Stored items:
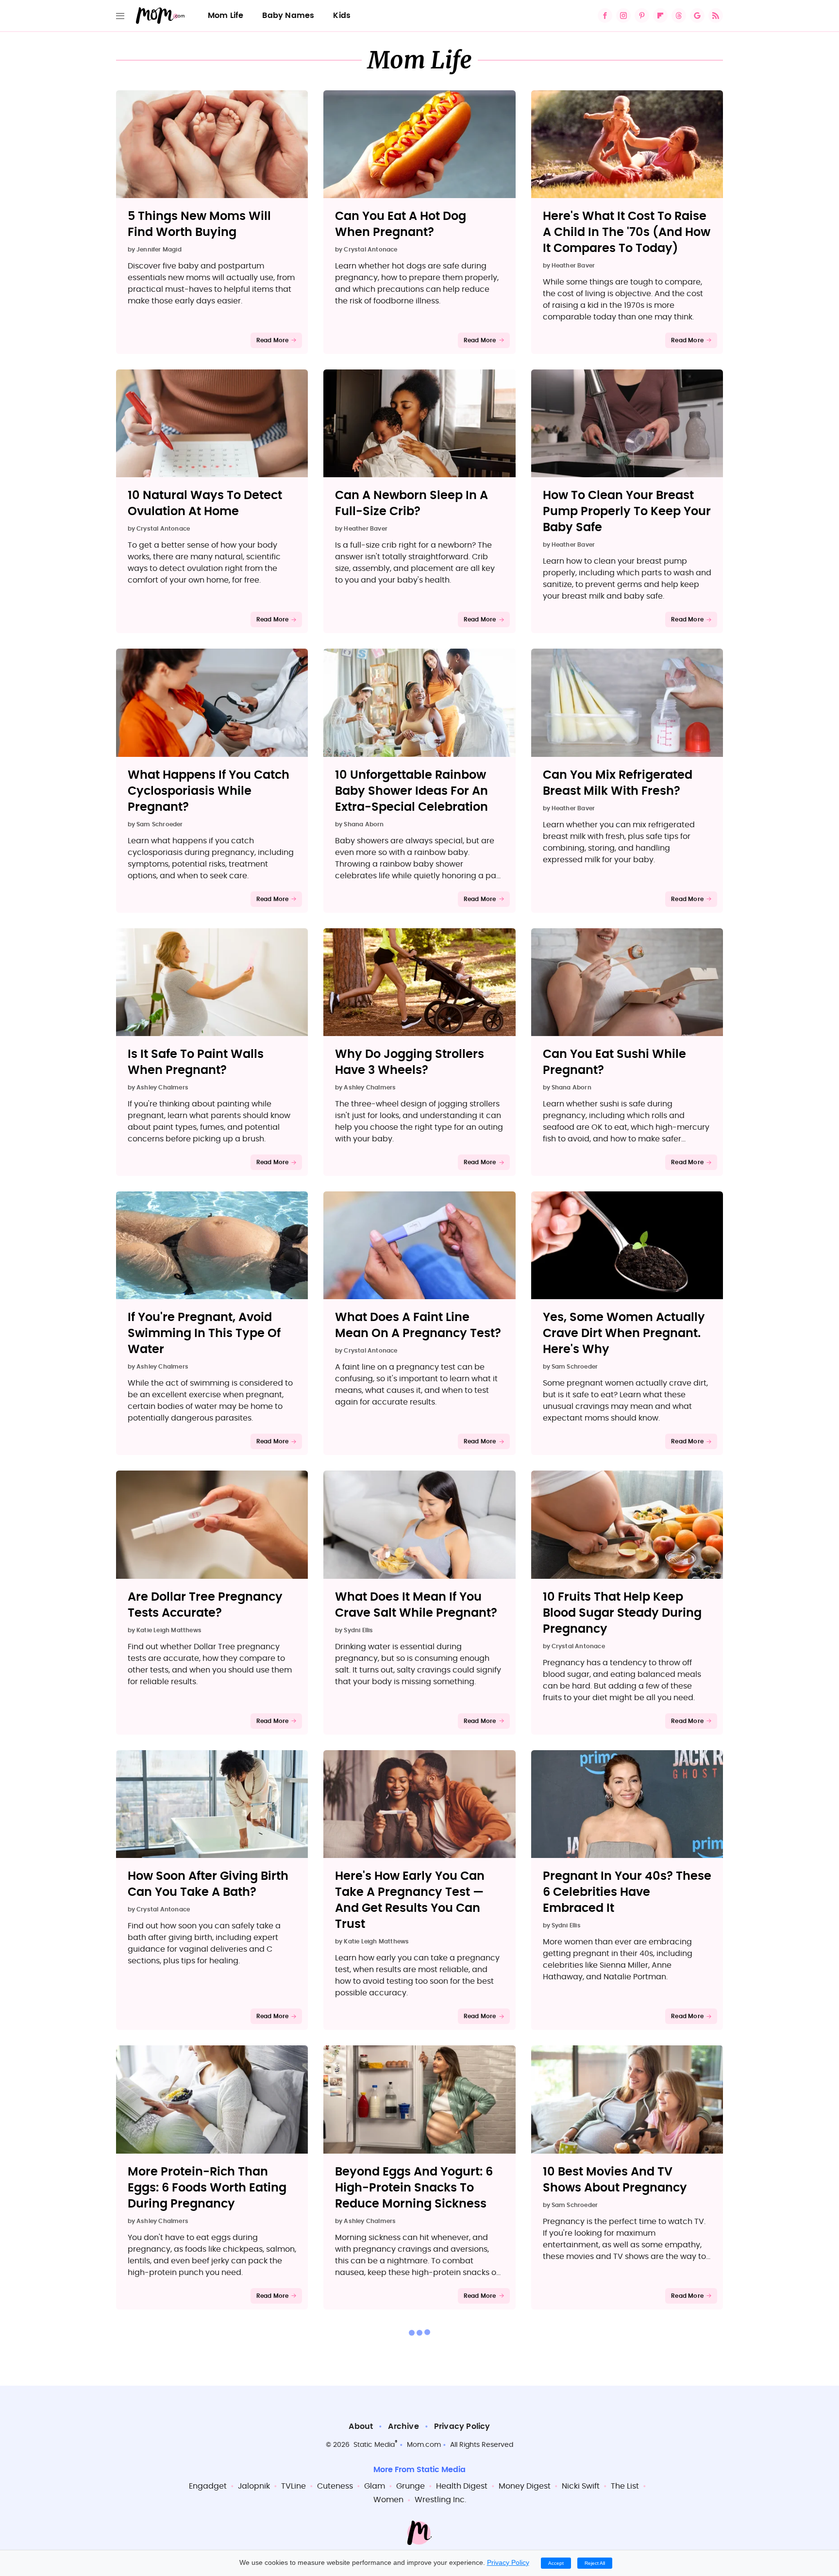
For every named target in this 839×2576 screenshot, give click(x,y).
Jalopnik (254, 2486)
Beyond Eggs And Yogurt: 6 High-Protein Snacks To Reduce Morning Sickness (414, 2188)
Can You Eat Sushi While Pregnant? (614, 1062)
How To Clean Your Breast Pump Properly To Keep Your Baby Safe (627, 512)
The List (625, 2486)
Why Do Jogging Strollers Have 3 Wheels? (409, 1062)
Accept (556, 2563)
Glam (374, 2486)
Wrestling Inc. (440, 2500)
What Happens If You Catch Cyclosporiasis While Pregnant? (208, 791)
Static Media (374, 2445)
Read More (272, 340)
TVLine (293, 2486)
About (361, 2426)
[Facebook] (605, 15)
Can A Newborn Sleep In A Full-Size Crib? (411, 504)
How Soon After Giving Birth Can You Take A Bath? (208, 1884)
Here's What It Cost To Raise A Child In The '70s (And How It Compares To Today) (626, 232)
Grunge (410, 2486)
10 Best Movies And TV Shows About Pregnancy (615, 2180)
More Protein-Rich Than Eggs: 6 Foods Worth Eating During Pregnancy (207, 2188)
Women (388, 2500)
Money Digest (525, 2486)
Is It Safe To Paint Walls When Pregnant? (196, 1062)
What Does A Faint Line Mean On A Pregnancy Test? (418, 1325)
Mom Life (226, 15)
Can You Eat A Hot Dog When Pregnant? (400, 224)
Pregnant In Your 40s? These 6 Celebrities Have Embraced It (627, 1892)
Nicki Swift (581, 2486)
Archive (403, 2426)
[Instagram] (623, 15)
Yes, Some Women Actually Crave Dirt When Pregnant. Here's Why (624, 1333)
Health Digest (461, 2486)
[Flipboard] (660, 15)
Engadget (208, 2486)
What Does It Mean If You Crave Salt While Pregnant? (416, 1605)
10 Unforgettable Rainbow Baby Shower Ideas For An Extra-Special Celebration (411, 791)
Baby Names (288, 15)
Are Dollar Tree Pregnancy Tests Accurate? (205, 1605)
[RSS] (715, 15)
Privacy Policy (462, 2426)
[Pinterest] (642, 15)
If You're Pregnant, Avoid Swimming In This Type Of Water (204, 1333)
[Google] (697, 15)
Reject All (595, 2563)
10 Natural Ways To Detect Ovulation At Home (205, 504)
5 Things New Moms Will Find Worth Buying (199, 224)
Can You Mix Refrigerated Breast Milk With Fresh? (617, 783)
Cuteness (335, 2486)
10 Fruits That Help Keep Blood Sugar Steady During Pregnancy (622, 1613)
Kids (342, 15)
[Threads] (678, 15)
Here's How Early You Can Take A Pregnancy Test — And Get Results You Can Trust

## REQUIRED ACTION
The records above must be returned exactly, with each picture omitted.

## ANSWER BOX
For every named target in this 839×2576 screenshot, give click(x,y).
Jalopnik (254, 2486)
Beyond Eggs And Yogurt: 6 High-Protein Snacks To Reduce Morning Sickness (414, 2188)
Can You Eat Sushi While Pregnant? (614, 1062)
How To Clean Your Breast Pump Properly To Keep Your Baby Safe (627, 512)
The List (625, 2486)
Why Do Jogging Strollers Have 3 Wheels? (409, 1062)
Accept (556, 2563)
Glam (374, 2486)
Wrestling Inc. (440, 2500)
What Happens If You Catch Cyclosporiasis While Pregnant? (208, 791)
Static Media (374, 2445)
Read More (272, 340)
TVLine (293, 2486)
About (361, 2426)
[Facebook] (605, 15)
Can A Newborn Sleep In A Full-Size Crib? (411, 504)
How Soon After Giving Birth Can You Take A Bath? (208, 1884)
Here's What It Cost To Raise A Child In The '70s (And How It Compares To Today) (626, 232)
Grunge (410, 2486)
10 Best Movies And TV Shows About Pregnancy (615, 2180)
More Protein-Rich Than Eggs: 6 Foods Worth Eating During Pregnancy (207, 2188)
Women (388, 2500)
Money Digest (525, 2486)
Is It Safe To Paint Walls When Pregnant? (196, 1062)
What Does A Faint Line Mean On A Pregnancy Test? (418, 1325)
Mom Life (226, 15)
Can You Eat A Hot Dog When Pregnant? (400, 224)
Pregnant In Your 40s? These 6 Celebrities Have Embraced It (627, 1892)
Nicki Swift (581, 2486)
Archive (403, 2426)
[Instagram] (623, 15)
Yes, Some Women Actually Crave Dirt When Pregnant. Here's Why (624, 1333)
Health Digest (461, 2486)
[Flipboard] (660, 15)
Engadget (208, 2486)
What Does It Mean If You Crave Salt While Pregnant? (416, 1605)
10 Unforgettable Rainbow Baby Shower Ideas For An Extra-Special Celebration (411, 791)
Baby Names (288, 15)
Are Dollar Tree Pregnancy Tests Accurate? (205, 1605)
[RSS] (715, 15)
Privacy Policy (462, 2426)
[Pinterest] (642, 15)
If You're Pregnant, Avoid Swimming In This Type Of Water (204, 1333)
[Google] (697, 15)
Reject All (595, 2563)
10 Natural Ways To Detect Ovulation At Home (205, 504)
5 Things New Moms Will Find Worth Buying (199, 224)
Can You Mix Refrigerated Breast Milk With Fresh? (617, 783)
Cuteness (335, 2486)
10 Fruits That Help Keep Blood Sugar Steady During Pregnancy (622, 1613)
Kids (342, 15)
[Threads] (678, 15)
Here's How Early You Can Take A Pregnancy Test — And Get Results You Can Trust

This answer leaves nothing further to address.